Al-Husein cucu beliau menuturkan keluhuran budi pekerti beliau. Ia berkata, “Aku bertanya kepada ayahku tentang adab dan etika Rasulullah Shallallahu ‘Alaihi Wasallam terhadap orang-orang yang bergaul dengan beliau, ayahku menuturkan, “Beliau Shallallahu ‘Alaihi Wasallam senantiasa tersenyum, luhur budi pekerti lagi rendah hati. Beliau bukanlah seorang yang kasar, tidak suka berteriak-teriak, bukan tukang cela, tidak suka mencela makanan yang tidak disukainya. Siapa saja yang mengharapkanya pasti tidak akan kecewa dan siapa saja yang memenuhi undangannya pasti akan senantiasa puas. Beliau meninggalkan tiga perkara, “riya’, berbangga-bangga diri dan hal yang tidak bermanfaat.” 

Dan beliau menghindarkan diri dari manusia karena tiga perkara, “beliau tidak suka mencela atau memaki orang lain, beliau tidak suka mencari-cari aib orang lain, dan beliau hanya berbicara untuk suatu maslahat yang bernilai pahala.”

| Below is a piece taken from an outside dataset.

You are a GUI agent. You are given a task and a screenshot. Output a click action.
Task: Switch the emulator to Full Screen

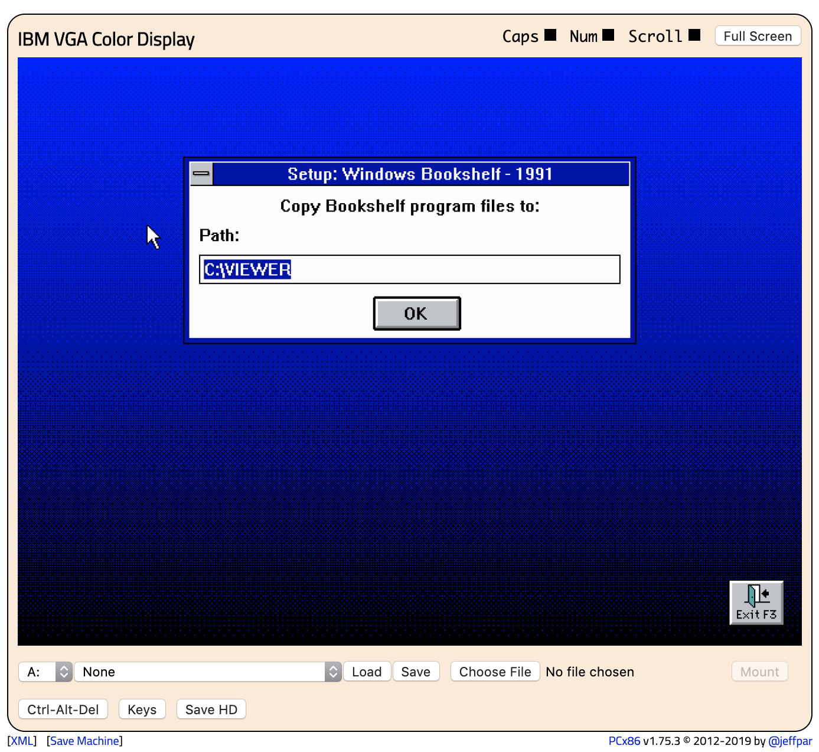[x=758, y=35]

Jika beliau berbicara, pembicaraan beliau membuat teman-teman duduknya tertegun, seakan-akan kepala mereka dihinggapi burung (karena khusyuknya). Jika beliau diam, barulah mereka berbicara. Mereka tidak pernah membantah sabda beliau. Bila ada yang berbicara di hadapan beliau, mereka diam memperhatikannya sampai ia selesai bicara.

Pembicaraan mereka di sisi beliau hanyalah pembicaraan yang bermanfaat saja. Beliau tertawa bila mereka tertawa. Beliau takjub bila mereka takjub. Dan beliau bersabar menghadapi orang asing yang kasar ketika berbicara atau ketika bertanya sesuatu kepada beliau, sehingga para sahabat selalu mengharapkan kedatangan orang asing seperti itu guna memetik faedah.

Beliau bersabda, “Bila engkau melihat seseorang yang sedang mencari kebutuhannya, maka bantulah dia.” Beliau tidak mau menerima pujian orang kecuali menurut yang selayaknya. Beliau juga tidak mau memutuskan pembicaraan seeorang kecuali orang itu melanggar batas, beliau segera menghentikan pembicaraan tersebut dengan melarangnya atau berdiri meninggalkan majlis.”  (HR. At-Tirmidzi)

Kesaksian Anas Tentang Akhlak Rasulullah

Dari Anas radhiallahu ‘anhu, dia berkata, “Rasulullah Shallallahu ‘Alaihi Wasallam adalah orang yang paling baik akhlaknya. Pada suatu hari, beliau mengutus saya untuk suatu keperluan. Maka saya berkata, ‘Saya tidak akan pergi’, tetapi dalam hati saya mengatakan bahwasanya saya akan pergi untuk melaksanakan perintah Rasulullah itu. Kemudian saya keluar dan melewati anak-anak yang sedang bermain di pasar.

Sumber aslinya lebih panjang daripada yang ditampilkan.